_Saved entries_
==*==
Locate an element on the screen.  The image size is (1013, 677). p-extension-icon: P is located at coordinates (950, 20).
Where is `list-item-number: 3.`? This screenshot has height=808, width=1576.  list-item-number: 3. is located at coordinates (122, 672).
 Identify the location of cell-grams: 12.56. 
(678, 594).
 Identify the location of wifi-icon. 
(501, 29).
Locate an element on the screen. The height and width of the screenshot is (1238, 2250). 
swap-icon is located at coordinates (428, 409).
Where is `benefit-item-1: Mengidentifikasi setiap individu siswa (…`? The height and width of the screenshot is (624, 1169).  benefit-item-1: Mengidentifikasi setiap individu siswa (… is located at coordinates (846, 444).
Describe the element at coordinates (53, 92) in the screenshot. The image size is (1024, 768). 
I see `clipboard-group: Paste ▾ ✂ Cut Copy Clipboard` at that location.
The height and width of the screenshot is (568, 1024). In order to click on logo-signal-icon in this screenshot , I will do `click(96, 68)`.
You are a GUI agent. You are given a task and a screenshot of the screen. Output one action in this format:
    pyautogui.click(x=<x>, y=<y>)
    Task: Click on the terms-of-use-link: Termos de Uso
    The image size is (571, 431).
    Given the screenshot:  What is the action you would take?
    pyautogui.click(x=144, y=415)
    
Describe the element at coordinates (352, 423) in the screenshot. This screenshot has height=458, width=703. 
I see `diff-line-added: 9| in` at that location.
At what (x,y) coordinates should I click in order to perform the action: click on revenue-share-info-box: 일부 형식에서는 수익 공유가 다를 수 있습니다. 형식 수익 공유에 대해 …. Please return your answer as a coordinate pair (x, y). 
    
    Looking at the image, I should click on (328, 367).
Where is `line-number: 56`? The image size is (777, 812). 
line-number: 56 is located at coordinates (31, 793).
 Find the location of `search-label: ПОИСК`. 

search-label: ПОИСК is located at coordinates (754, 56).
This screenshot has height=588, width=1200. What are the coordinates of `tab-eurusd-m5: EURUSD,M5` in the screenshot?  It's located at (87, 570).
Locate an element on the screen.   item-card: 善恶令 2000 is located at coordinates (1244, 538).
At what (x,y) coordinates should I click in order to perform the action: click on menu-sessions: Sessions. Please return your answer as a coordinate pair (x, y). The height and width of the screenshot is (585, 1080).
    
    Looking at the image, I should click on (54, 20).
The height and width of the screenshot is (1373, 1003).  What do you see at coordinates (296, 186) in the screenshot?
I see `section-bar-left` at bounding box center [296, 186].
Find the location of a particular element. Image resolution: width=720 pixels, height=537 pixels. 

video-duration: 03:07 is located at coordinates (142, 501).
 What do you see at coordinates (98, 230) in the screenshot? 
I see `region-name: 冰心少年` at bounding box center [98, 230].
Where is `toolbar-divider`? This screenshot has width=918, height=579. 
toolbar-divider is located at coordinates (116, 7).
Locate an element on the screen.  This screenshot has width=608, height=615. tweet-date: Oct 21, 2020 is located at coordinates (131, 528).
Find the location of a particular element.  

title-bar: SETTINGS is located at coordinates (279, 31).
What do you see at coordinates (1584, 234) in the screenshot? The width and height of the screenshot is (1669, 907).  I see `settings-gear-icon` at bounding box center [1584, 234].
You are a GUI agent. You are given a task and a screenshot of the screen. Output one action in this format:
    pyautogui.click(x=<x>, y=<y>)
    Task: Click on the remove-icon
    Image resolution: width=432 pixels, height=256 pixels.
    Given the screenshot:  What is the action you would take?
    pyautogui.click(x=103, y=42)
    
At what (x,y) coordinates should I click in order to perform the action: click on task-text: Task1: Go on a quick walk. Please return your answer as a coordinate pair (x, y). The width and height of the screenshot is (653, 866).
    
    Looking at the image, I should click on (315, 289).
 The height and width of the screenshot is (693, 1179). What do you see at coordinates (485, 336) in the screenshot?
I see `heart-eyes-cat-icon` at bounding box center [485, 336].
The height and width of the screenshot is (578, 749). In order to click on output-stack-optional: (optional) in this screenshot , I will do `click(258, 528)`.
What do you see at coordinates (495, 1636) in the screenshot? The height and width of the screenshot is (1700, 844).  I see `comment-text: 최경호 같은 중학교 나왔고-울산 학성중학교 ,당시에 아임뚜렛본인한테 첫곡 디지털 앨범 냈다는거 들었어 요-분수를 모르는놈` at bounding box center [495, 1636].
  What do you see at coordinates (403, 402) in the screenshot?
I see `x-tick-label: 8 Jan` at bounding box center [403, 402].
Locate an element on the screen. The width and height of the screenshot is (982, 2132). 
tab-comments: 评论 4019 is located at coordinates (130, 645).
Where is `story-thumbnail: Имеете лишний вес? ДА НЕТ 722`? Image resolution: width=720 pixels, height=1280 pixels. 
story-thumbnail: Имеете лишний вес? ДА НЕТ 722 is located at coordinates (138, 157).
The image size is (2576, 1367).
==*==
_Task prompt_
Please rewrite the lines with every instance of "Identify the location of" replaced by "Determine the location of", keeping everything else the same.

_Exercise answer_
Locate an element on the screen.  The image size is (1013, 677). p-extension-icon: P is located at coordinates (950, 20).
Where is `list-item-number: 3.`? This screenshot has height=808, width=1576.  list-item-number: 3. is located at coordinates (122, 672).
 Determine the location of cell-grams: 12.56. 
(678, 594).
 Determine the location of wifi-icon. 
(501, 29).
Locate an element on the screen. The height and width of the screenshot is (1238, 2250). 
swap-icon is located at coordinates (428, 409).
Where is `benefit-item-1: Mengidentifikasi setiap individu siswa (…`? The height and width of the screenshot is (624, 1169).  benefit-item-1: Mengidentifikasi setiap individu siswa (… is located at coordinates (846, 444).
Describe the element at coordinates (53, 92) in the screenshot. The image size is (1024, 768). 
I see `clipboard-group: Paste ▾ ✂ Cut Copy Clipboard` at that location.
The height and width of the screenshot is (568, 1024). In order to click on logo-signal-icon in this screenshot , I will do `click(96, 68)`.
You are a GUI agent. You are given a task and a screenshot of the screen. Output one action in this format:
    pyautogui.click(x=<x>, y=<y>)
    Task: Click on the terms-of-use-link: Termos de Uso
    The image size is (571, 431).
    Given the screenshot:  What is the action you would take?
    pyautogui.click(x=144, y=415)
    
Describe the element at coordinates (352, 423) in the screenshot. This screenshot has height=458, width=703. 
I see `diff-line-added: 9| in` at that location.
At what (x,y) coordinates should I click in order to perform the action: click on revenue-share-info-box: 일부 형식에서는 수익 공유가 다를 수 있습니다. 형식 수익 공유에 대해 …. Please return your answer as a coordinate pair (x, y). 
    
    Looking at the image, I should click on (328, 367).
Where is `line-number: 56`? The image size is (777, 812). 
line-number: 56 is located at coordinates (31, 793).
 Find the location of `search-label: ПОИСК`. 

search-label: ПОИСК is located at coordinates (754, 56).
This screenshot has height=588, width=1200. What are the coordinates of `tab-eurusd-m5: EURUSD,M5` in the screenshot?  It's located at (87, 570).
Locate an element on the screen.   item-card: 善恶令 2000 is located at coordinates (1244, 538).
At what (x,y) coordinates should I click in order to perform the action: click on menu-sessions: Sessions. Please return your answer as a coordinate pair (x, y). The height and width of the screenshot is (585, 1080).
    
    Looking at the image, I should click on (54, 20).
The height and width of the screenshot is (1373, 1003).  What do you see at coordinates (296, 186) in the screenshot?
I see `section-bar-left` at bounding box center [296, 186].
Find the location of a particular element. Image resolution: width=720 pixels, height=537 pixels. 

video-duration: 03:07 is located at coordinates (142, 501).
 What do you see at coordinates (98, 230) in the screenshot? 
I see `region-name: 冰心少年` at bounding box center [98, 230].
Where is `toolbar-divider`? This screenshot has width=918, height=579. 
toolbar-divider is located at coordinates (116, 7).
Locate an element on the screen.  This screenshot has width=608, height=615. tweet-date: Oct 21, 2020 is located at coordinates (131, 528).
Find the location of a particular element.  

title-bar: SETTINGS is located at coordinates (279, 31).
What do you see at coordinates (1584, 234) in the screenshot? The width and height of the screenshot is (1669, 907).  I see `settings-gear-icon` at bounding box center [1584, 234].
You are a GUI agent. You are given a task and a screenshot of the screen. Output one action in this format:
    pyautogui.click(x=<x>, y=<y>)
    Task: Click on the remove-icon
    Image resolution: width=432 pixels, height=256 pixels.
    Given the screenshot:  What is the action you would take?
    pyautogui.click(x=103, y=42)
    
At what (x,y) coordinates should I click in order to perform the action: click on task-text: Task1: Go on a quick walk. Please return your answer as a coordinate pair (x, y). The width and height of the screenshot is (653, 866).
    
    Looking at the image, I should click on (315, 289).
 The height and width of the screenshot is (693, 1179). What do you see at coordinates (485, 336) in the screenshot?
I see `heart-eyes-cat-icon` at bounding box center [485, 336].
The height and width of the screenshot is (578, 749). In order to click on output-stack-optional: (optional) in this screenshot , I will do `click(258, 528)`.
What do you see at coordinates (495, 1636) in the screenshot? The height and width of the screenshot is (1700, 844).  I see `comment-text: 최경호 같은 중학교 나왔고-울산 학성중학교 ,당시에 아임뚜렛본인한테 첫곡 디지털 앨범 냈다는거 들었어 요-분수를 모르는놈` at bounding box center [495, 1636].
  What do you see at coordinates (403, 402) in the screenshot?
I see `x-tick-label: 8 Jan` at bounding box center [403, 402].
Locate an element on the screen. The width and height of the screenshot is (982, 2132). 
tab-comments: 评论 4019 is located at coordinates (130, 645).
Where is `story-thumbnail: Имеете лишний вес? ДА НЕТ 722`? Image resolution: width=720 pixels, height=1280 pixels. 
story-thumbnail: Имеете лишний вес? ДА НЕТ 722 is located at coordinates (138, 157).
The image size is (2576, 1367).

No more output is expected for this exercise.